The odds of a rate increase implied by Fed funds futures contracts have declined rapidly. A week ago, futures trade on the Chicago Mercantile Exchange implied an 82 percent chance of a rate hike at next week’s meeting of the Federal Open Markets Committee, according to the CME Groups’ FedWatch tool On Monday, those odds stood at just 73.2 percent.
The odds now favor now hikes at all in 2019. There’s now a 53 percent chance that the Fed’s overnight target rate will not increase at all after the Fed hikes one more time.
The Atlanta Fed’s market probability tracker, which is based on a broader set of futures contracts, has also moved sharply against further rate hikes after December. It sees just a 35 percent chance of a rate hike in 2019.
The central bank has raised the federal funds target range eight times since it first began to lift rate from near zero in December 2015. At its September policy meeting, the Fed indicated that it expected to raise one more time this year and three times next year.
President Donald Trump has criticized the Fed and its chair Jerome Powell, whom Trump picked to run the central bank, for its interest rate policy on several occasions this year. Trump has argued that the Fed was working against his administration’s attempt to boost economic growth.
The Fed has said that it thinks the economy is currently growing faster than the long-term growth potential of the U.S., which the Fed sees as 1.8 percent. Many Fed policy-makers think this creates the risk of inflation overshooting the Fed’s 2 percent target, although most market and survey signals of inflation have declined in recent months.

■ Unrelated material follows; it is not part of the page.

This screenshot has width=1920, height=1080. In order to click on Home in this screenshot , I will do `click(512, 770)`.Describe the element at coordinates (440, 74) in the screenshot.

Raising rates is standard policy to stave off inflation.
The Trump administration has said it aims to grow the economy at 3 percent or higher, making a clash with monetary policy authorities nearly inevitable.
The stock market turned more volatile after Powell’s remarks in October appeared to indicate that the Fed believed it had a long way to go before monetary policy hit the “neutral”–the point at which monetary policy is no longer stimulating the economy but is not yet restraining it. Many investors interpreted this as a sign that the Fed would continue to aggressively hike rates even as global economic growth appeared to be slowing, giving rise to fears that the Fed could accidentally derail economic expansion in the U.S.
More recently, however, Powell and other Fed speakers have sounded far more dovish and taken notice that the economy appears set to slow next year. Powell said in a speech on November 28 that the policy rate is “just below” Fed estimates of the range for the neutral rate.